Identifying how the vast array of potential IgG subclass glycosylation variants mediate their activity and which signals instruct B cells to produce select IgG glycosylation variants will be major challenges to optimize vaccine strategies and therapeutic antibodies, and to understand autoantibody-induced tissue pathology during autoimmune diseases in the future. Evidence supporting the critical need for a more in-depth understanding of IgG subclass glycosylation comes from the more recent identification that some of the unwanted effects IgG antibodies can trigger during viral infections may be explained by select IgG glycovariants. Thus, antibody-dependent enhancement of virus infections, characteristic for dengue virus infections, was shown to correlate with low levels of virus-specific antibody fucosylation (Wang et al., 2017). Moreover, SARS-CoV-2 patients producing afucosylated antibody responses against viral surface proteins were characterized by more severe inflammatory responses and tissue pathology, emphasizing that both IgG subclass and glycosylation modulate beneficial and detrimental effects of antibody responses (Chakraborty et al., 2021; Larsen et al., 2020).
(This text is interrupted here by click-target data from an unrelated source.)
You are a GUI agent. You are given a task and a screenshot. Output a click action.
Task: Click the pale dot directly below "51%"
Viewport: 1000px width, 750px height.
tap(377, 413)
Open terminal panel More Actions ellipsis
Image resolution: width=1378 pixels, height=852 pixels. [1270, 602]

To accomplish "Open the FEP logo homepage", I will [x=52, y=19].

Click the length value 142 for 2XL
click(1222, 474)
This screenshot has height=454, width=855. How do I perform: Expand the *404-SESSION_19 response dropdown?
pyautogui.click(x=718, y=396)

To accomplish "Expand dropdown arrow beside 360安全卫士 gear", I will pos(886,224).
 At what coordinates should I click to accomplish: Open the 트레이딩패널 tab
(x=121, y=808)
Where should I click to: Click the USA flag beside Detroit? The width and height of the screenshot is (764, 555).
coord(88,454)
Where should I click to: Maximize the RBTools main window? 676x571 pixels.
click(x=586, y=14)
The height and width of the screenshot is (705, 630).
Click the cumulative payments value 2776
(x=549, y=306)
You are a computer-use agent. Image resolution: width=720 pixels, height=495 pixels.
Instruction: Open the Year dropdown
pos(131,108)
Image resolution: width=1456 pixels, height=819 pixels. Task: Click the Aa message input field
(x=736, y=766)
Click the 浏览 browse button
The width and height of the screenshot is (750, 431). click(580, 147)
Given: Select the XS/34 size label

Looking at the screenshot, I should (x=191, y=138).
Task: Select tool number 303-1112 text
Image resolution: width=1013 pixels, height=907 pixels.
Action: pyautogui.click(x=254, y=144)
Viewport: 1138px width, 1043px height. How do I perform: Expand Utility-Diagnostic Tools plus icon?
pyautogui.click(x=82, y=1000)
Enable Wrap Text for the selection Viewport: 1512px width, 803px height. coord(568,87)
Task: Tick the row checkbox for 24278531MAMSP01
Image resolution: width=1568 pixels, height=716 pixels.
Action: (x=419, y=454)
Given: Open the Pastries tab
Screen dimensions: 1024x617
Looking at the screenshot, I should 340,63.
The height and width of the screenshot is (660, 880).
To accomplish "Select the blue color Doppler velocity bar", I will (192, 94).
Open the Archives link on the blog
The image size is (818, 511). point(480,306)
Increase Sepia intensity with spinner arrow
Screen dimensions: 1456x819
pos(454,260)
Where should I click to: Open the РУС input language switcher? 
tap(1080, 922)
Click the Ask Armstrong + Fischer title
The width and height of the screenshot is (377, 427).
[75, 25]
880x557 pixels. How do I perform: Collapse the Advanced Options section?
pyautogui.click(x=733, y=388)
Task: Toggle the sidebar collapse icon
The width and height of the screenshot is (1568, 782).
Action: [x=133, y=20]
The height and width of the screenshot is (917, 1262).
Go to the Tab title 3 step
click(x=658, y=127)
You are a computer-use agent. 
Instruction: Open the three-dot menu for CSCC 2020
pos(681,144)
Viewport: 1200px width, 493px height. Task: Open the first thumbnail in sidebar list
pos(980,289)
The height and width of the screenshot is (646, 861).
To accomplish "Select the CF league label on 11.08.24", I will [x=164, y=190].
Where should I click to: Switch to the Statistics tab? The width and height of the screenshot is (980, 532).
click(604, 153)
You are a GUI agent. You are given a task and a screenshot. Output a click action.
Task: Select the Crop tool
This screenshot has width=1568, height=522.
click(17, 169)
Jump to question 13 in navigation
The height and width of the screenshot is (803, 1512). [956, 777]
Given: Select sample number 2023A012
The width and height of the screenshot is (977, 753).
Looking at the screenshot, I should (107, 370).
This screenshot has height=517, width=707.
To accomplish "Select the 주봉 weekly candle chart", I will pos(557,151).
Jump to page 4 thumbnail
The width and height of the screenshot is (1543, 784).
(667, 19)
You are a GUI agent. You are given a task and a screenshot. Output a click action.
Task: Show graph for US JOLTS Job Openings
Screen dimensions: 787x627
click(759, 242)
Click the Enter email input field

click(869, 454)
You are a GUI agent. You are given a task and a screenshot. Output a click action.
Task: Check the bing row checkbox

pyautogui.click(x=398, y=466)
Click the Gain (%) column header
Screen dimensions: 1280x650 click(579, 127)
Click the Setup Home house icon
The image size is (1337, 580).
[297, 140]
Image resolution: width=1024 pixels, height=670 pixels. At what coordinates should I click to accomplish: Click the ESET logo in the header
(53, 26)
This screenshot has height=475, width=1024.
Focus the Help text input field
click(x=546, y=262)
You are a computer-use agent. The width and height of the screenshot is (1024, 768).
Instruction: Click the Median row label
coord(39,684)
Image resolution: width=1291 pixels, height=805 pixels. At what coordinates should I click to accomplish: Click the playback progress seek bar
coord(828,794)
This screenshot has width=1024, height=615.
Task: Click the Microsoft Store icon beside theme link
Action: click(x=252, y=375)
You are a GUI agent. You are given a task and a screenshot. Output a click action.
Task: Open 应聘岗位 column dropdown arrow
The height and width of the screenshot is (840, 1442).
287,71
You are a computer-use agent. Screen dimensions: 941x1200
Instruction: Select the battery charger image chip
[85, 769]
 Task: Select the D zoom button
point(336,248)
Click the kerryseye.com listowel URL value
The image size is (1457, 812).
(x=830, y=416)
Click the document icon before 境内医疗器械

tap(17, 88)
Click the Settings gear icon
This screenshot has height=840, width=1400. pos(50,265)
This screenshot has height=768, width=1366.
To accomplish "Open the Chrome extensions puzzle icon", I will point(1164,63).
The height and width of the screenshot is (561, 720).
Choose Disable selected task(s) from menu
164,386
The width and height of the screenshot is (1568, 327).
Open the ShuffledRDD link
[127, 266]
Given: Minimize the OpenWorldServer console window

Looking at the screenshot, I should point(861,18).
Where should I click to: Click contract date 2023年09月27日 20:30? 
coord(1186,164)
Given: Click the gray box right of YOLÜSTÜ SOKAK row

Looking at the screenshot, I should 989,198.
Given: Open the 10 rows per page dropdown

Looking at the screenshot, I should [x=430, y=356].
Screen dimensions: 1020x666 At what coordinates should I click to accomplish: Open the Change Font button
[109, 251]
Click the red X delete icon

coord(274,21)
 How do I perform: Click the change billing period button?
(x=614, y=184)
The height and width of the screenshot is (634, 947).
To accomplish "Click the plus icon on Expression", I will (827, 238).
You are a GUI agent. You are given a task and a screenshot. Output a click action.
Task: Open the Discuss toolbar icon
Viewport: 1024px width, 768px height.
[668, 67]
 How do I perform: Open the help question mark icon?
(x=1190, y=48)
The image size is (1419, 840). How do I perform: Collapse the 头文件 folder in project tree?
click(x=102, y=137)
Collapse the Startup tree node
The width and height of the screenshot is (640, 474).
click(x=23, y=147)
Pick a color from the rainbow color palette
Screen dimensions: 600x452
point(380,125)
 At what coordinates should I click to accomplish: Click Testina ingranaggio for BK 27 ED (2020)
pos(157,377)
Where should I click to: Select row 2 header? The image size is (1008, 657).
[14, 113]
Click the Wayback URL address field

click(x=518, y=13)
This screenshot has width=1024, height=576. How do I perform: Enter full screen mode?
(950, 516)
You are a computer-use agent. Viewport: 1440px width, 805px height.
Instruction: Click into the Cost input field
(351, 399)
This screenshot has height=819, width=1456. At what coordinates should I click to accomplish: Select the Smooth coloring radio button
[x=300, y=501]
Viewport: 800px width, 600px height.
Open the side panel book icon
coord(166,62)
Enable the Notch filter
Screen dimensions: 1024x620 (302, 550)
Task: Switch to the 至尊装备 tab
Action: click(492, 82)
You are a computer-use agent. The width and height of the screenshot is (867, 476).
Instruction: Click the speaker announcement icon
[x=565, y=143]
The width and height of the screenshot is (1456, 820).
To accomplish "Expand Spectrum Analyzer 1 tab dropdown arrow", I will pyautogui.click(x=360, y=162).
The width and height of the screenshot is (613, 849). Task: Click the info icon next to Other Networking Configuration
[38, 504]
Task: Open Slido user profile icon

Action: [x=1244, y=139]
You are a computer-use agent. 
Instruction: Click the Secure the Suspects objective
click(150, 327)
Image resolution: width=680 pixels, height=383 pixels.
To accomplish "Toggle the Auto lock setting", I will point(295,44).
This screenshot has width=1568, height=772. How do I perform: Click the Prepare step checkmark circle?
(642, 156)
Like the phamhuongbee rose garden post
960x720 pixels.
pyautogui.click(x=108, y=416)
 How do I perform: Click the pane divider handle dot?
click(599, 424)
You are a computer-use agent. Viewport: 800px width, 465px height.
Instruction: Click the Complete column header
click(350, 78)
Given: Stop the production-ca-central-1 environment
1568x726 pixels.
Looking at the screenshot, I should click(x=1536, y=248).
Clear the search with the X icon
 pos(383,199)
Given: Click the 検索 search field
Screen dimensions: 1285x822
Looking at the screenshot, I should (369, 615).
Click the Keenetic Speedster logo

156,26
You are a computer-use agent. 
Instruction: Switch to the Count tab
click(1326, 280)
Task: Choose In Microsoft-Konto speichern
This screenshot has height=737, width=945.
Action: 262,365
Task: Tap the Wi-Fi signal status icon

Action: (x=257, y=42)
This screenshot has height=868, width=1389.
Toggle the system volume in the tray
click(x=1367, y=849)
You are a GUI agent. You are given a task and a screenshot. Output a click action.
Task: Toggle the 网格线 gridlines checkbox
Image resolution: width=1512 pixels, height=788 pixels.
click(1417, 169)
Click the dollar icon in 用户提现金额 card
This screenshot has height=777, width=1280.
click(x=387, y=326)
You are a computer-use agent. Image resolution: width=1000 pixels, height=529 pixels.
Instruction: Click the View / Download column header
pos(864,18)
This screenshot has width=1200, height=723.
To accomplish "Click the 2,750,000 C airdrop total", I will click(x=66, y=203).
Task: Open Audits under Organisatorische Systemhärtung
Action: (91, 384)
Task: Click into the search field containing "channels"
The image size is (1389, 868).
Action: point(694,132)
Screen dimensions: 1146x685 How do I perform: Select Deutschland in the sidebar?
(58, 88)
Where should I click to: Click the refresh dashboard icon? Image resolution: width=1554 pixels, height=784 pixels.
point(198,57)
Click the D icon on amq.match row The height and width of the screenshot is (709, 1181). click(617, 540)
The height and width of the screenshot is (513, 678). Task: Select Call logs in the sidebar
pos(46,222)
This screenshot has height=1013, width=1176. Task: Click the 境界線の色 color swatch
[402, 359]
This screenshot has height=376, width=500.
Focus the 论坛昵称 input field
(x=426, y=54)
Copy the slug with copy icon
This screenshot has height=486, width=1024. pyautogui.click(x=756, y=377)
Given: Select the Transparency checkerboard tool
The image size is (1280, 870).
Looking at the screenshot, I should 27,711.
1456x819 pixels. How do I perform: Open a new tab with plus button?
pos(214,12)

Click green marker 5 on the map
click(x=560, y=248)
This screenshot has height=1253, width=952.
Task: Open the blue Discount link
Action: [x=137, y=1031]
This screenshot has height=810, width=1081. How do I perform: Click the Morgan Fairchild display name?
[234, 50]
The study by Grey and Kunkel (1964) was the starting point for these studies and was prescient in recognizing that isotype heterogeneity was an essential aspect of the antibody response. We now recognize that this heterogeneity is responsible for both the protective and pathogenic properties of antibodies and for the orchestration of innate and adaptive pathways by selective Fc receptor engagement. After nearly 60 years, we are still exploring this complexity that Grey and Kunkel set in motion.